Stored data:
════════════════════
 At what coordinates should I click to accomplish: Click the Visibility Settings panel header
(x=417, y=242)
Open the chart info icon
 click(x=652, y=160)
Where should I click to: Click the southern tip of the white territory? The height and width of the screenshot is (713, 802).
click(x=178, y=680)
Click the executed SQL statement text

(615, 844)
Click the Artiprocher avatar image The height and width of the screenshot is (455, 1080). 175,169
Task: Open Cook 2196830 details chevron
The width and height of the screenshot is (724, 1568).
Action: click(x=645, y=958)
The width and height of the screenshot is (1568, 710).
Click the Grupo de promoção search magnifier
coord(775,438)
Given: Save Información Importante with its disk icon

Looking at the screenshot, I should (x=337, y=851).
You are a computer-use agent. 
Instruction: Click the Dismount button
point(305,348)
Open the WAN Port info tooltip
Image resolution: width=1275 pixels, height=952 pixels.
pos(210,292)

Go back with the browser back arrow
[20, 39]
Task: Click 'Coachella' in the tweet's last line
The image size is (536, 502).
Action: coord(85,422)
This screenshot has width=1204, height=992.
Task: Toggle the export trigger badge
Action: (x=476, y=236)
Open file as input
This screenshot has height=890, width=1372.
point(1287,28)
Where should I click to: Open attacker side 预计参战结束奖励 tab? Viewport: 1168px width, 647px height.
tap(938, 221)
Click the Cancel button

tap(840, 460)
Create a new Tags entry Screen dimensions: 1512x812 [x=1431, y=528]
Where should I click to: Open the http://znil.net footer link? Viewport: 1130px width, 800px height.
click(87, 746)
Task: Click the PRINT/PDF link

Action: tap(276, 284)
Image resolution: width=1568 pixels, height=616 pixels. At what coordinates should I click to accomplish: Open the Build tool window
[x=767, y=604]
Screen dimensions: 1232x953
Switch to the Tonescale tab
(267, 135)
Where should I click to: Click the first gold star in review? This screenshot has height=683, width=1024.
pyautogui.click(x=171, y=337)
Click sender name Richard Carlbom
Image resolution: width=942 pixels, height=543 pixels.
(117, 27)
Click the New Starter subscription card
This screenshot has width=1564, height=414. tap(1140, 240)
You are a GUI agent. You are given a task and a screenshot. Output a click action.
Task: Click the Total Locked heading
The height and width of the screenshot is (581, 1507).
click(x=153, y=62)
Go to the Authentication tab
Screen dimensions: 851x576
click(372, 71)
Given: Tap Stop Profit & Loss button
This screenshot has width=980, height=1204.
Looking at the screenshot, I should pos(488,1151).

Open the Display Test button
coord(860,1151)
════════════════════
## Assignment
Write out, word for word, every line from the one containing "Given: Tap Stop Profit & Loss button" through the last line of the records above.

## Exercise output
Given: Tap Stop Profit & Loss button
This screenshot has width=980, height=1204.
Looking at the screenshot, I should pos(488,1151).

Open the Display Test button
coord(860,1151)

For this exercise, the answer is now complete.